When dealing with small tables, the simpler way to enable random access is to specify a rowset size equal or larger than the table size (or the result set size if a push down where clause is used). This means that the whole result is in memory on the first FETCH and CONNECT will use it for further positional accesses.
Another way to have the result set in memory is to use the MEMORY option. This option can be set to the following values:
0 - No memory used (the default). Best when the table is read sequentially as in SELECT statements with only eventual WHERE clauses.
1 - Memory size required is calculated during the first sequential table read. The allocated memory is filled during the second sequential read. Then the table rows are retrieved from the memory. This to be used when the table will be accessed many times randomly such as in sub-select or being the target table of a join.
2 - A first query is executed to get the result set size and the needed memory is allocated. It is filled on the first sequential reading. Then random access of the table is possible. This can be used in case of ORDER BY clauses when MariaDB uses position reading.

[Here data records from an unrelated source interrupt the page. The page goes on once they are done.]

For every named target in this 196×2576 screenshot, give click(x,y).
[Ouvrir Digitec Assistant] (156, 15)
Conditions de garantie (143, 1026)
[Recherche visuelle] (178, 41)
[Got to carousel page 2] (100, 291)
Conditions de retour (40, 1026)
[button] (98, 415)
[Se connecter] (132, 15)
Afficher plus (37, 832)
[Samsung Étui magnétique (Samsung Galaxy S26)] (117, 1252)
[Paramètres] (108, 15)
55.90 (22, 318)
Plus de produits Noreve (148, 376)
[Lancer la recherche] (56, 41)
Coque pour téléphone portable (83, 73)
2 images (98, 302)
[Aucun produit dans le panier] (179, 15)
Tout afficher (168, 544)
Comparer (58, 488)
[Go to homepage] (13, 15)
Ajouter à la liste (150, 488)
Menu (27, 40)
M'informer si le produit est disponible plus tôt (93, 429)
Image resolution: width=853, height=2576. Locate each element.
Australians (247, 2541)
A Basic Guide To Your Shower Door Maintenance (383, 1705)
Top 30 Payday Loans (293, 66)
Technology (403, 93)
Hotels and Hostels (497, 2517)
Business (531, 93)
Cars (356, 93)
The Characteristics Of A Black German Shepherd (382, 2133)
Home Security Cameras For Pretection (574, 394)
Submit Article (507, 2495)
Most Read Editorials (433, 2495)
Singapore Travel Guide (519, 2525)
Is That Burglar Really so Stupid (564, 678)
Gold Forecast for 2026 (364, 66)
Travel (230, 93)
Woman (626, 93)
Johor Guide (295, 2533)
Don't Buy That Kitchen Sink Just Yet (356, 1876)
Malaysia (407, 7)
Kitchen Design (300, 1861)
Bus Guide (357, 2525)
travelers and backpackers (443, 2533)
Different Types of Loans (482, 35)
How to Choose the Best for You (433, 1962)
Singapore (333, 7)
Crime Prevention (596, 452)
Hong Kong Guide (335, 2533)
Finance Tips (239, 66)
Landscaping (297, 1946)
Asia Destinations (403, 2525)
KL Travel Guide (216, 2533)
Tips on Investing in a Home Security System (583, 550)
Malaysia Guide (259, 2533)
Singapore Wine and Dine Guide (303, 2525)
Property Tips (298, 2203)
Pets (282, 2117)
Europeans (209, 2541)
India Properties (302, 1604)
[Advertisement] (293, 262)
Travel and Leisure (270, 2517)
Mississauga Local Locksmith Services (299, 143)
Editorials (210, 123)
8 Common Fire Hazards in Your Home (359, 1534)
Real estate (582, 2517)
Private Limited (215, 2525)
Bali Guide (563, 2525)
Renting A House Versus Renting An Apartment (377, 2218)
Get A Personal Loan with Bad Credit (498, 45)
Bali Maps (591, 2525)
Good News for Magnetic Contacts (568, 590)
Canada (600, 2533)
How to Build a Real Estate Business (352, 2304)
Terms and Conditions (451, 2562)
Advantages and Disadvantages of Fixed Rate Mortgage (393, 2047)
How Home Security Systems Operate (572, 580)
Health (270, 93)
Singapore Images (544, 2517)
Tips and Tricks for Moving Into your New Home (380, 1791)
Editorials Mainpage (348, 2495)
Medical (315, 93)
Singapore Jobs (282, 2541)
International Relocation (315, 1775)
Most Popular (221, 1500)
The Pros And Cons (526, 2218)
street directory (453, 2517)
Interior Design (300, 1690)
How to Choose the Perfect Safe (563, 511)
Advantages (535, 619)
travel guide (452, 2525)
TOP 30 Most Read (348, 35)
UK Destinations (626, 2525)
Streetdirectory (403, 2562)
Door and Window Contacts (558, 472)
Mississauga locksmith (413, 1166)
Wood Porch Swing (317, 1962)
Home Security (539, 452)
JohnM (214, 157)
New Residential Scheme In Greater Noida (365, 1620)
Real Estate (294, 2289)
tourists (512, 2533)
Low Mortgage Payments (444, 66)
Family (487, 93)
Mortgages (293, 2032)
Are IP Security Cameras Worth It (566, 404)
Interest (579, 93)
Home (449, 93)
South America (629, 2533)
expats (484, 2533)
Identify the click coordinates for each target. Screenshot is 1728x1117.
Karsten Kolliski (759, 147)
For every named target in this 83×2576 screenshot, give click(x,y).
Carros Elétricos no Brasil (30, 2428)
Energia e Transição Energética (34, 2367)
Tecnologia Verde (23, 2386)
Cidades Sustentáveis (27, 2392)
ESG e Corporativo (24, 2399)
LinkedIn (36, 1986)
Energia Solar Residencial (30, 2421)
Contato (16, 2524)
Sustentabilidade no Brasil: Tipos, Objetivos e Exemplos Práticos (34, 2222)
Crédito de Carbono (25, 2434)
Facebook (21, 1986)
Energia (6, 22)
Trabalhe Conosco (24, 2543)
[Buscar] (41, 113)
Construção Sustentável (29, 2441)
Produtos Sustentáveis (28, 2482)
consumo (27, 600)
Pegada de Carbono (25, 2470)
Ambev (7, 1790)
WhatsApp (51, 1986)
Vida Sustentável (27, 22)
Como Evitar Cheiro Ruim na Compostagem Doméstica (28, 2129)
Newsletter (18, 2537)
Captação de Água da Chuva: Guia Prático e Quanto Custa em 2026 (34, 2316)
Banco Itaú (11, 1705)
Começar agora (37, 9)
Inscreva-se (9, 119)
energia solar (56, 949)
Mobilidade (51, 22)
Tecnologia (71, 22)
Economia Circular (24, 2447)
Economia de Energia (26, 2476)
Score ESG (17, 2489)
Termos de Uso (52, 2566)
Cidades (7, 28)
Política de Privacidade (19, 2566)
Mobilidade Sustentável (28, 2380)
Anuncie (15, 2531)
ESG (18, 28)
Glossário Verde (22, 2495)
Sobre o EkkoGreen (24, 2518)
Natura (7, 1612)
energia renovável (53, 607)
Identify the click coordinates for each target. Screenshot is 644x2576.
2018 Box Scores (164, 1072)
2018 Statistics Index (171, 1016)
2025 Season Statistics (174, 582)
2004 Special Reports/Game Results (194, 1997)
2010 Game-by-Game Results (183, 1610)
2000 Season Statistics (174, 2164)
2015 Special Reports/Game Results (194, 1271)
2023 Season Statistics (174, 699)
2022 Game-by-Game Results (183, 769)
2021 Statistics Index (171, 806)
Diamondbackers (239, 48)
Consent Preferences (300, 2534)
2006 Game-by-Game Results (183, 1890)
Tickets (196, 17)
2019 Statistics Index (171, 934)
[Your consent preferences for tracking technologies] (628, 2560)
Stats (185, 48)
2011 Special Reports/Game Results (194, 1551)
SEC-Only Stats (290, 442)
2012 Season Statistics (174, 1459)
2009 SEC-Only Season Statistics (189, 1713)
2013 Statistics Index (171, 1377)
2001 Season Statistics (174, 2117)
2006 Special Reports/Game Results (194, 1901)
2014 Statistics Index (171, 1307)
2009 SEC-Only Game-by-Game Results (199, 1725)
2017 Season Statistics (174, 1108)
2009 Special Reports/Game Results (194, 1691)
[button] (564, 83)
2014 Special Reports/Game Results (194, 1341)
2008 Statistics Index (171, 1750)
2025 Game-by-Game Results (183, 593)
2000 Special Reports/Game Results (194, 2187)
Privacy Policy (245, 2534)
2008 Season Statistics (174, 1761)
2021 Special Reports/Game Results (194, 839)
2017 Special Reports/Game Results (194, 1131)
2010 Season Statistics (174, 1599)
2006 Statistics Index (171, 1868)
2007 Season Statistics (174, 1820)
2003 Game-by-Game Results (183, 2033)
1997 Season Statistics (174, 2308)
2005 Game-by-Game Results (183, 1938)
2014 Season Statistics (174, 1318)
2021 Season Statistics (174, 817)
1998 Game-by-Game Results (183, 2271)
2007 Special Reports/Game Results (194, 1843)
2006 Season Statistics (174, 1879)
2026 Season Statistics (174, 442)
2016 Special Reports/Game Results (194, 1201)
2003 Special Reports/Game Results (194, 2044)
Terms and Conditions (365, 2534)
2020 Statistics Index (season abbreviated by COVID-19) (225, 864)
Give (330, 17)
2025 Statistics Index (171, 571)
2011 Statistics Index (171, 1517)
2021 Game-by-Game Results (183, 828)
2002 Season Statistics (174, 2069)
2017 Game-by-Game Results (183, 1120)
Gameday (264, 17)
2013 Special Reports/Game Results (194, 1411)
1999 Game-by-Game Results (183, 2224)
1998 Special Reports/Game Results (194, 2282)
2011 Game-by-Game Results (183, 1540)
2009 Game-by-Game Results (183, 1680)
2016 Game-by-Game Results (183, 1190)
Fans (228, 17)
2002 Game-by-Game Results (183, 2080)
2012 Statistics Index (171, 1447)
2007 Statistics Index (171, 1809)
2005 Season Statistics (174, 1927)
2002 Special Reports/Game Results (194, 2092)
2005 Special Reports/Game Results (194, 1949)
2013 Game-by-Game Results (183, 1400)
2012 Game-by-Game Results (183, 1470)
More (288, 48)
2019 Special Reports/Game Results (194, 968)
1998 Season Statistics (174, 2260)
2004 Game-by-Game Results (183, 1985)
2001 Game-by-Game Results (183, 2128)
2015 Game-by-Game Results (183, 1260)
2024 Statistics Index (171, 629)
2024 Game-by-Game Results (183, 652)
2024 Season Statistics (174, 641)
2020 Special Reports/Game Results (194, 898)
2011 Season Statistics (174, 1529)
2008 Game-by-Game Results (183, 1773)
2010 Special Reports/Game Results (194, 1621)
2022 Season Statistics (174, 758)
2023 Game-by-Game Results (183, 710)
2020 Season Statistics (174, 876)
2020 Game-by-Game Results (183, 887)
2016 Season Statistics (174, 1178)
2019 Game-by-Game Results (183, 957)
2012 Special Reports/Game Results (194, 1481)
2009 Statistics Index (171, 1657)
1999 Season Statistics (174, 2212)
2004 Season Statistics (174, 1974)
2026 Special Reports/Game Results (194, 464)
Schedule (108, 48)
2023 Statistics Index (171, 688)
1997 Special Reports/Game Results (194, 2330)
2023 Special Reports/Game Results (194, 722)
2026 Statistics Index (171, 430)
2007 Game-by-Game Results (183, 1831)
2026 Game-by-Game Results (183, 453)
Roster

Note that the best way to handle ORDER BY is to set the max_length_for_sort_data variable to a larger value (its default value is 1024 that is pretty small). Indeed, it requires less memory to be used, particularly when a WHERE clause limits the retrieved data set. This is because in the case of an ORDER BY query, MariaDB firstly retrieves sequentially the result set and the position of each records. Often the sort can be done from that result set if it is not too big. But if it is too big, or if it implies some “long” columns, only the positions are sorted and MariaDB retrieves the final result from the table read in random order. If setting the max_length_for_sort_data variable is not feasible or does not work, to be able to retrieve table data from memory after the first sequential read, the MEMORY option must be set to 2.
For tables too large to be stored in memory another possibility is to make your table to use a scrollable cursor. In this case each randomly accessed row can be retrieved from the data source specifying its cursor position, which is reasonably fast. However, scrollable cursors are not supported by all data sources.
From CONNECT version 1.04, another way to provide random access is to specify some columns to be indexed. This should be done only when the corresponding column of the source table is also indexed. This can be used for tables too large to be stored in memory and is similar to the remote indexing used by the MYSQL table type and by the FEDERATED engine.
Then remains the possibility to sequentially extract the requested data from the external table and to construct another local table from the data source. For instance, to construct a table containing the CUSTOMER table data, create the table as:
create table Custloc as select * from customer;
|
Now you can use custloc for fast database operations on the copied customer table data, eventually restricted by a WHERE clause.
Sorry. I don't know why, but the online documentation has shifted numbers from the original document. You can find it attach here. Connect-1.6.8.docx
It should say:
0 - No memory used.
1 - Memory size required is calculated during the first sequential table read. The allocated memory is filled during the second sequential read. Then the table rows are retrieved from memory.
2 - A first query is executed to get the result set size and the needed memory is allocated. It is filled on the first sequential reading. Then random access of the table is possible.
Let me know whether it is still unclear.